__Information provided__.
↓↓↓

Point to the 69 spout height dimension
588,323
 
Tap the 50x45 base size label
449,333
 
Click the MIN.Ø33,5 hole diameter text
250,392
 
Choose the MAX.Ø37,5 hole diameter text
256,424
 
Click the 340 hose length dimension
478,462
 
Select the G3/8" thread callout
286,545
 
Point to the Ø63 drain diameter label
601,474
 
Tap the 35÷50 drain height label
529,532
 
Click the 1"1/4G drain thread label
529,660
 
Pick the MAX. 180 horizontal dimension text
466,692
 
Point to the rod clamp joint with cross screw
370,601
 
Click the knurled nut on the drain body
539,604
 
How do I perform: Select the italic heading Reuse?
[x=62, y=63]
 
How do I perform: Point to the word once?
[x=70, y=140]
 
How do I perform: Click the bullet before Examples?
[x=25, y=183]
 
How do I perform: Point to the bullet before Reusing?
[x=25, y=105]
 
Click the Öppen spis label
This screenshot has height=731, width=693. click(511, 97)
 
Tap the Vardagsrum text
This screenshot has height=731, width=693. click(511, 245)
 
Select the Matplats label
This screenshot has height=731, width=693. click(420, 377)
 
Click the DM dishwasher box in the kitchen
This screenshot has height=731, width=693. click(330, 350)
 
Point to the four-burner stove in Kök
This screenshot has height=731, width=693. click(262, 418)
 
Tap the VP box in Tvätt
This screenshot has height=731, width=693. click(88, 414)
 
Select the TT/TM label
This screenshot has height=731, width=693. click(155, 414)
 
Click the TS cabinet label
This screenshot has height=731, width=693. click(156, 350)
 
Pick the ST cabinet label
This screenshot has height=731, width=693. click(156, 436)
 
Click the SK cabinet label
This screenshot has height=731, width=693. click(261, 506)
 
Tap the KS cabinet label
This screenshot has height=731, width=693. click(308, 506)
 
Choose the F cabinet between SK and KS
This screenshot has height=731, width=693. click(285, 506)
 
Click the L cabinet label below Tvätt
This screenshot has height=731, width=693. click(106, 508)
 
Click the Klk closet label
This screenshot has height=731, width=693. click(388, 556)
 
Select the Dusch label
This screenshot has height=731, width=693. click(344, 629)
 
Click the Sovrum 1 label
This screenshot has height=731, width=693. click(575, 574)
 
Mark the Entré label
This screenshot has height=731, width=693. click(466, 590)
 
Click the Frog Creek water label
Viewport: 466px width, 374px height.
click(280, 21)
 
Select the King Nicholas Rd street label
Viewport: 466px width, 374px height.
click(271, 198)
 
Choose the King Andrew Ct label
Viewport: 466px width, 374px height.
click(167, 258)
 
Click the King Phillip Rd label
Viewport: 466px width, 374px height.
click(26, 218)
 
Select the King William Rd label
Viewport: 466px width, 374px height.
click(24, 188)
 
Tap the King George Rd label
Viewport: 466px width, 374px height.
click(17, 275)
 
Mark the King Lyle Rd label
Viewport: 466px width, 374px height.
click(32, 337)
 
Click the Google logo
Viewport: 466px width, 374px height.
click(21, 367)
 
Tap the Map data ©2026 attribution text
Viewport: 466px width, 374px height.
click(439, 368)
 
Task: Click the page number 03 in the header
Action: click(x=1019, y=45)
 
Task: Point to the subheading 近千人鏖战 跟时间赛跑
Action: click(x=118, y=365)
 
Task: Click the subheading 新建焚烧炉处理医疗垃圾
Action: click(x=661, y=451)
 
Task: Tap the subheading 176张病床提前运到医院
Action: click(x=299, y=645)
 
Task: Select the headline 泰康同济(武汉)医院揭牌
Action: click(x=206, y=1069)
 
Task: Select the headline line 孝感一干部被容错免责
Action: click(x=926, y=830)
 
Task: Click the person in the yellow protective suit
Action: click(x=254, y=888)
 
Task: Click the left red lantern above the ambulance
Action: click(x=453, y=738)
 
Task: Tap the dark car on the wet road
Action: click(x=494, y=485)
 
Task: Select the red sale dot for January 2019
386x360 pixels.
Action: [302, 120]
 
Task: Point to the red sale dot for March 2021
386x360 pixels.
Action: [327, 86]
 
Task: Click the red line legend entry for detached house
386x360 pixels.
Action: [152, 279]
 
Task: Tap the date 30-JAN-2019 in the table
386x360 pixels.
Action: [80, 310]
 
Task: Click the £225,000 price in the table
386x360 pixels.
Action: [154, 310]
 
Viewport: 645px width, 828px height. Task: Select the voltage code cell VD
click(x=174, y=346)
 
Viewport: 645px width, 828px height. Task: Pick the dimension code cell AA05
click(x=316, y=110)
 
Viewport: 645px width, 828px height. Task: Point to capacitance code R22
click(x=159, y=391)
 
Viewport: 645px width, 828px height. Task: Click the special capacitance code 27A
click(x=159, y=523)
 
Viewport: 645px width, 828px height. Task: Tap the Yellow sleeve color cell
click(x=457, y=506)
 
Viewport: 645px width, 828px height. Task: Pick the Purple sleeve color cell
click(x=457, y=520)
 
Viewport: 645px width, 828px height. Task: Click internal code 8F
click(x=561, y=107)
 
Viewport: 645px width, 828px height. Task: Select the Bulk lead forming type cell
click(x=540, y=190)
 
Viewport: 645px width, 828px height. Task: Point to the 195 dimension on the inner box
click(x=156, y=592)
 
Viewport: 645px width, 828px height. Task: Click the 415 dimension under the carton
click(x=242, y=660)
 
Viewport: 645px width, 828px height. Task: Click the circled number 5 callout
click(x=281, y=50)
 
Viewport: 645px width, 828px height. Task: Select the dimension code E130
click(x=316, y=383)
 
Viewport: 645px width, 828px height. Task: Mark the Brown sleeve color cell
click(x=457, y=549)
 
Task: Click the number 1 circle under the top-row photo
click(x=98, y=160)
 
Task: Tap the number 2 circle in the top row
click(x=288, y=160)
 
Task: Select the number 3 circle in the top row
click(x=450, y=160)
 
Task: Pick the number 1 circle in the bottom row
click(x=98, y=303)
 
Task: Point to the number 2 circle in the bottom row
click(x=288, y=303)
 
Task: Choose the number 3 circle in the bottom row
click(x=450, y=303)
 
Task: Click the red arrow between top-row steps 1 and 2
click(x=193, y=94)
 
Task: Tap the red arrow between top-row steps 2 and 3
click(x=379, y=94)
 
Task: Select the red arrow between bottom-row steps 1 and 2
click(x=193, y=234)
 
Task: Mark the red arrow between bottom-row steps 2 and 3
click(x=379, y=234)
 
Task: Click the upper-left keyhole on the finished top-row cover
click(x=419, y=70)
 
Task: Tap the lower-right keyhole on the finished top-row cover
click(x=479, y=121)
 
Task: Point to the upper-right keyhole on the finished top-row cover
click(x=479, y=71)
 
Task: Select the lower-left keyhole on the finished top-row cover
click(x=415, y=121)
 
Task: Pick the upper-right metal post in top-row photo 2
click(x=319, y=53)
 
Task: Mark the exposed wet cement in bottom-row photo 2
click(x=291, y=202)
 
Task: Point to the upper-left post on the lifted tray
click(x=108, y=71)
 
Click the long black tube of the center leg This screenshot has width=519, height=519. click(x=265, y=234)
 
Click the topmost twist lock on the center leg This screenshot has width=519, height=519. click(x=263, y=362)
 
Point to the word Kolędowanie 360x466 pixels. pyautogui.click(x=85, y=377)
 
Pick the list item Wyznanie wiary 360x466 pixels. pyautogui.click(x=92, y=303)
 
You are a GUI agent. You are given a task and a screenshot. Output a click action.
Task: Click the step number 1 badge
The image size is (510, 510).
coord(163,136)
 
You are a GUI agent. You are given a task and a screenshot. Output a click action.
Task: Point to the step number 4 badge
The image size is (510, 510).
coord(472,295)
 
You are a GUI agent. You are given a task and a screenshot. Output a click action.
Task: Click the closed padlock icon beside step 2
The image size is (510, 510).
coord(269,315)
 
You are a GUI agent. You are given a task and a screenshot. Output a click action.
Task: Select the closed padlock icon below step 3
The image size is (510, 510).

↑↑↑

__Task goal__.
Please rewrite the data between the lines holding "Point to the rod clamp joint with cross screw" and "This screenshot has height=731, width=693. click(156, 350)", inclusive, requests and all, adding -104 to every coordinate in the answers.

__Reply to the exercise__.
Point to the rod clamp joint with cross screw
266,497
 
Click the knurled nut on the drain body
435,500
 
How do I perform: Select the italic heading Reuse?
[x=-42, y=-41]
 
How do I perform: Point to the word once?
[x=-34, y=36]
 
How do I perform: Click the bullet before Examples?
[x=-79, y=79]
 
How do I perform: Point to the bullet before Reusing?
[x=-79, y=1]
 
Click the Öppen spis label
This screenshot has height=731, width=693. click(407, -7)
 
Tap the Vardagsrum text
This screenshot has height=731, width=693. click(407, 141)
 
Select the Matplats label
This screenshot has height=731, width=693. click(316, 273)
 
Click the DM dishwasher box in the kitchen
This screenshot has height=731, width=693. click(226, 246)
 
Point to the four-burner stove in Kök
This screenshot has height=731, width=693. click(158, 314)
 
Tap the VP box in Tvätt
This screenshot has height=731, width=693. click(-16, 310)
 
Select the TT/TM label
This screenshot has height=731, width=693. click(51, 310)
 
Click the TS cabinet label
This screenshot has height=731, width=693. click(52, 246)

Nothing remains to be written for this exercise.